Letters to the Editor should be exclusive to The Globe and Mail. Include your name, address and daytime phone number. Try to keep letters to fewer than 150 words. Letters may be edited for length and clarity. To submit a letter by e-mail, click here: letters@globeandmail.com

.......................................................................................................

Dragon diplomacy

Your coverage of the first official visit of a Chinese government leader in six years has been saturated with negative reporting on an extradition treaty.

While the Chinese legal system isn’t a model of justice, fair-minded coverage must acknowledge undeniable achievements in governance that allowed more Chinese people to lead better lives in a shorter period of time than any other country in human history. Given the effort the Chinese government and Communist Party expends on celebrating its achievements, editors dismiss this as a dog-bites-man story. Nonetheless, the purpose of our foreign policy is to advance the interests of Canada and Canadians. Forging a proactive partnership with the world’s second-largest economy and largest trading power both guarantees our prosperity and provides leverage on the global stage.

Our fates are intertwined, whether we like their system or not. It is imperative to inform Canadians on prospects for mutually enhancing our lives, including human rights. Demonizing improved relations diminishes Canada’s stature, imperils our future, and pre-empts any benign influence we may have on China’s development.

Jeremy Paltiel, professor of political science (specializing in China and Sino-Canadian relations); Carleton University

................................................

The wish list for Chinese officials and senior executives in talks on a free trade agreement includes “an extradition treaty that will see a speedy return of Chinese economic criminals and corrupt officials hiding in Canada.”

Sounds to me as if the alleged (sorry, I guess that term only applies to the accused in Canada) perpetrators of such crimes have already been tried in absentia.

One might well wonder whether their intended punishments have similarly already been determined (Li Defends Use Of Death Penalty While Defending Extradition Pact – Sept. 23).

Ralph Boardman, Gatineau, Que.

................................................

Awash in charges

Re Why Ontario Courts Are Overcharged (editorial, Sept. 23): Much of the problem of too many charges stems from two interwoven factors: plea bargaining and boilerplating.

Plea bargaining is the process by which the Crown agrees to drop one or more charges against an accused in return for a guilty plea on the remaining charge(s). This long-standing practice is defended on the grounds that it speeds things along. Boilerplating is also a long-standing practice, whereby police, knowing plea bargaining is likely to occur, charge an accused with as many offences as they believe might apply in the hope that one or more will “stick.”

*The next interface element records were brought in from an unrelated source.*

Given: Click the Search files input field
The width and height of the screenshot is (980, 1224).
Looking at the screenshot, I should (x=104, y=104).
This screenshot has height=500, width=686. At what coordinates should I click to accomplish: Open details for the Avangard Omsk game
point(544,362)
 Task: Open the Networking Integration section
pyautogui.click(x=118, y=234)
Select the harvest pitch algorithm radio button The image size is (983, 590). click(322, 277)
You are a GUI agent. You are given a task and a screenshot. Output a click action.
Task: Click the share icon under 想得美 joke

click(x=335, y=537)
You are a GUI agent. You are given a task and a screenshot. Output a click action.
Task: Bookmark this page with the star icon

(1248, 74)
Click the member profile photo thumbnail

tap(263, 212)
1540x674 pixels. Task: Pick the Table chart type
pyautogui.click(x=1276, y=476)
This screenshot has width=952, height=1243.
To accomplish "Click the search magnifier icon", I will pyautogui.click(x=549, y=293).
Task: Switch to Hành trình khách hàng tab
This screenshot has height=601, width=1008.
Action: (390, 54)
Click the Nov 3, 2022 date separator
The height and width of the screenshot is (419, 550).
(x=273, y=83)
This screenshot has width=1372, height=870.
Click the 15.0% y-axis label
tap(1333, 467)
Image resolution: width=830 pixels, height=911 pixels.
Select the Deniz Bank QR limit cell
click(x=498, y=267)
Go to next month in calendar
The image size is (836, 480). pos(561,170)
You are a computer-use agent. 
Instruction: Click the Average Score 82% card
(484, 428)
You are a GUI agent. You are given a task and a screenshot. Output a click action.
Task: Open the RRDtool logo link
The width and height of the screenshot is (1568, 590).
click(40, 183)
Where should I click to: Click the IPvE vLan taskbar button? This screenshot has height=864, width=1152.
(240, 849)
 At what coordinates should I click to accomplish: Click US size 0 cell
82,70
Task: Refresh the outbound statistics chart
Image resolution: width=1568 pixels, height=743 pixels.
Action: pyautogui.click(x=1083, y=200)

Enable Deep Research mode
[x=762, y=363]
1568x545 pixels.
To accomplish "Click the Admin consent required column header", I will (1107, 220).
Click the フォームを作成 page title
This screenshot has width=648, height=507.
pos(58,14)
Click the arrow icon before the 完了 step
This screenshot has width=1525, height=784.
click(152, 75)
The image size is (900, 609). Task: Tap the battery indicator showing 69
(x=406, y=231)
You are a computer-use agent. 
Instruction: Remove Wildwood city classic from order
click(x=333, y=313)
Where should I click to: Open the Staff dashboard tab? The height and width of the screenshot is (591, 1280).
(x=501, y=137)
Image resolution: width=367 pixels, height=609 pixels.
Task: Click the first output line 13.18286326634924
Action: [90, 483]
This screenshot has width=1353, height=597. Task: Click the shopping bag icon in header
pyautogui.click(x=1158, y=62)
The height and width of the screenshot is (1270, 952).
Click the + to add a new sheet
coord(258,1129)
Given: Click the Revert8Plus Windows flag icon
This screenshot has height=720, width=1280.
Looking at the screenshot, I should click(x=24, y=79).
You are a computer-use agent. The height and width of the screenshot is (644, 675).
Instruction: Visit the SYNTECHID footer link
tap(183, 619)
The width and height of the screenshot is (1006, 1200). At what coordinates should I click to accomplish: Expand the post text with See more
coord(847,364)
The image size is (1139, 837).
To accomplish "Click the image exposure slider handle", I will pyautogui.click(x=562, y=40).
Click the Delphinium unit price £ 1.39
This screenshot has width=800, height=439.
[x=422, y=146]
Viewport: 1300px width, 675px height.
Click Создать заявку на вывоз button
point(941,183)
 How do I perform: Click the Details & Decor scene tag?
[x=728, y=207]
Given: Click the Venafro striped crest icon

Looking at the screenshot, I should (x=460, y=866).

More boilerplating leads to more plea bargaining leads to more boilerplating. Everyone involved, often including the accused, knows what’s happening. Everyone knows the dance steps, no one bothers to ask why they’re still dancing. The time-saving aspect of plea bargaining is compromised by the number of charges being brought forward. From the perspective of the victims of crime, plea bargaining looks distinctly like a discount: “Buy one, get another one free.”

Quebec’s model, wherein police must consult with the Crown before laying charges, appears to work, as the statistics you quoted would suggest. Clearly, something needs to be done to improve co-ordination between police and the Crown to put an end to the current self-defeating practices on both sides.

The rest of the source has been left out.